» **Task**: In the part of the records that opens with the line containing "Where should I" and closes at the end of the records, swap "grid list" for "layers" and leave everything else unchanged. Give back only those lines, without the pictures.

» **Text and element pointing records**:
********************
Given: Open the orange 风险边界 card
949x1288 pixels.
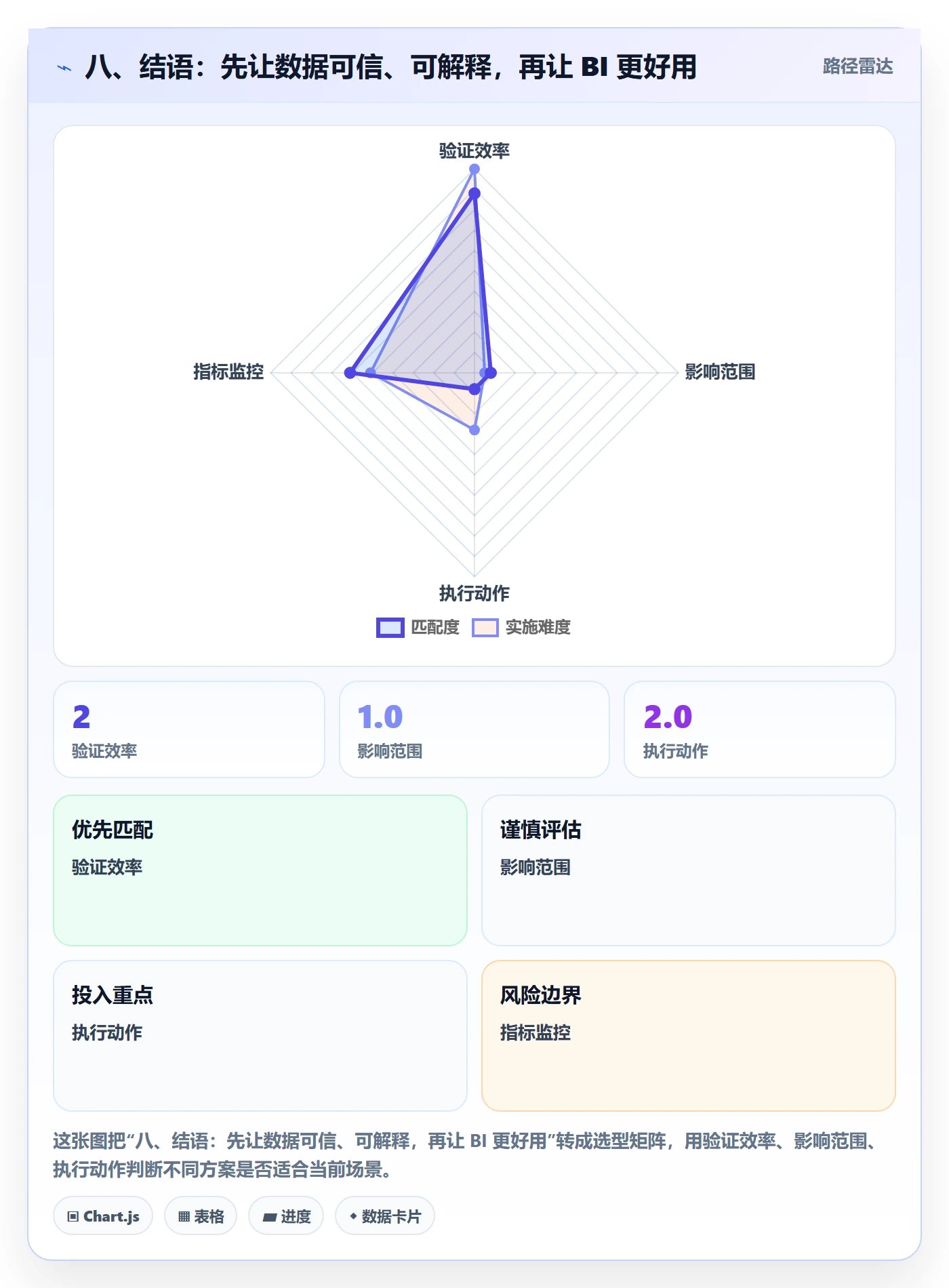Looking at the screenshot, I should point(689,1036).
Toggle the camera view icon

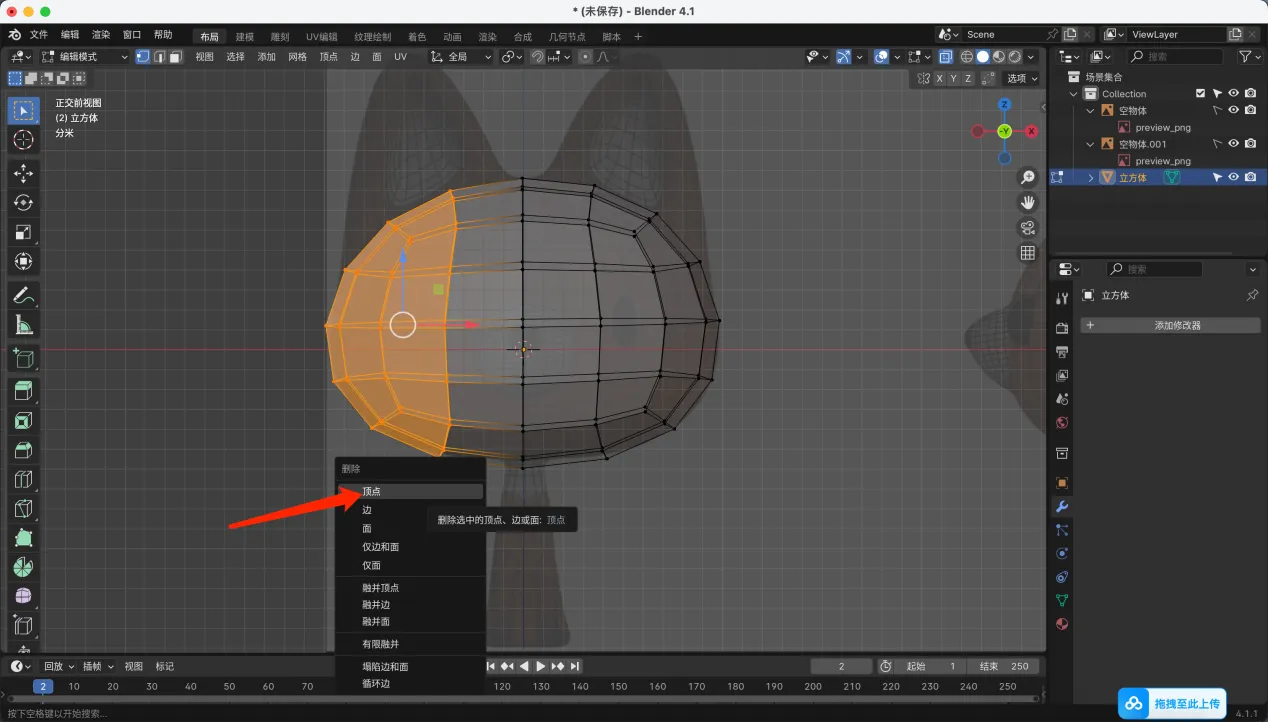pos(1027,228)
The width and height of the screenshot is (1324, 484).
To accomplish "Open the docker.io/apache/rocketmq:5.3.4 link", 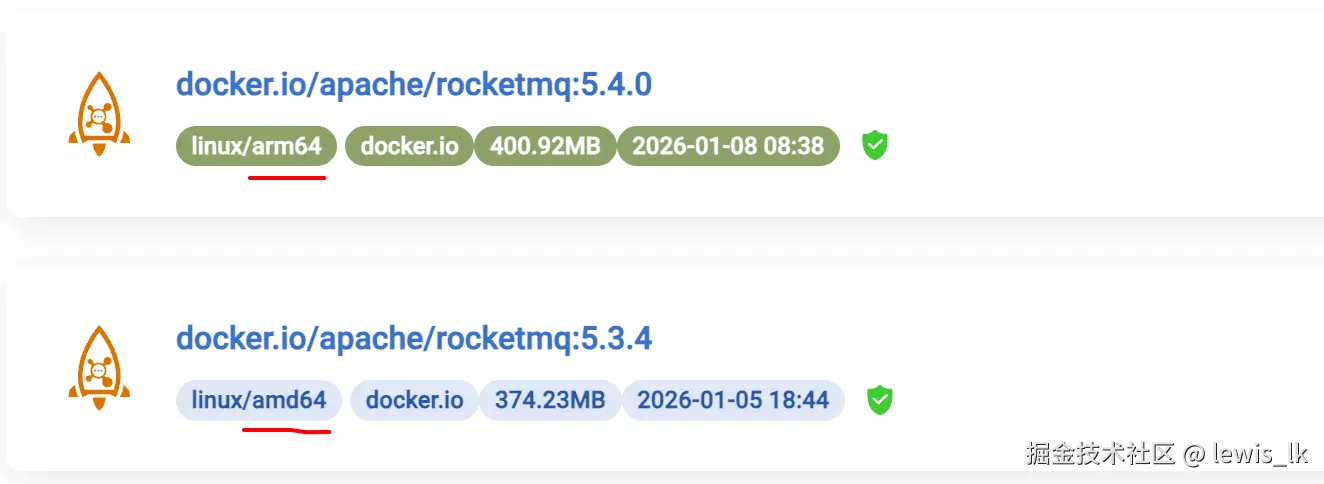I will tap(414, 339).
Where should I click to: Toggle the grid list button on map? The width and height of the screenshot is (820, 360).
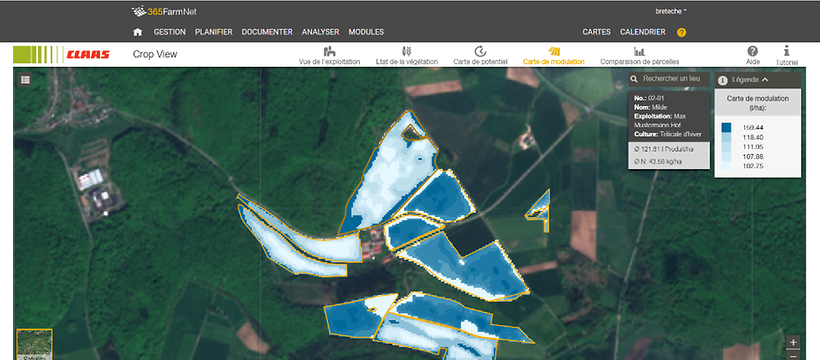(25, 80)
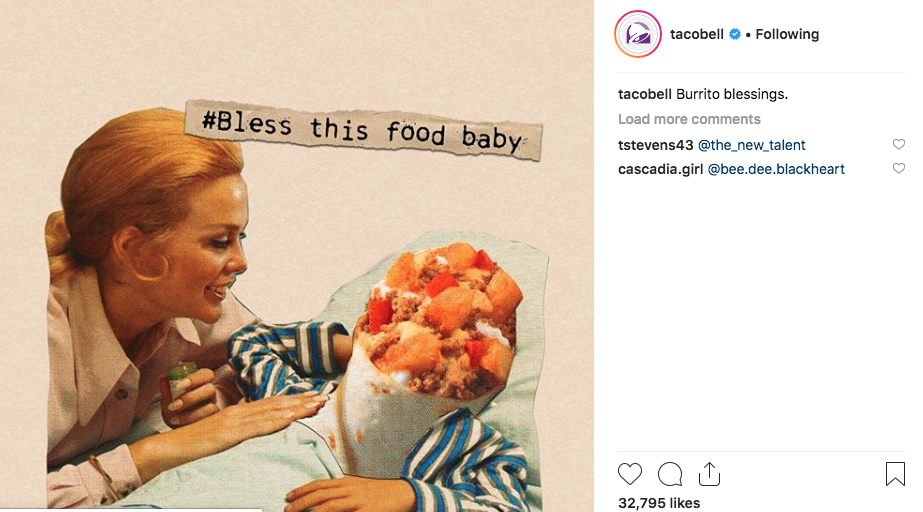Click the blue verified badge next to tacobell
923x512 pixels.
click(x=735, y=34)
********************
» **Solution for this task**:
Where should I click to: Toggle the layers button on map? The width and height of the screenshot is (820, 360).
(25, 80)
Click the blue verified badge next to tacobell
923x512 pixels.
click(x=735, y=34)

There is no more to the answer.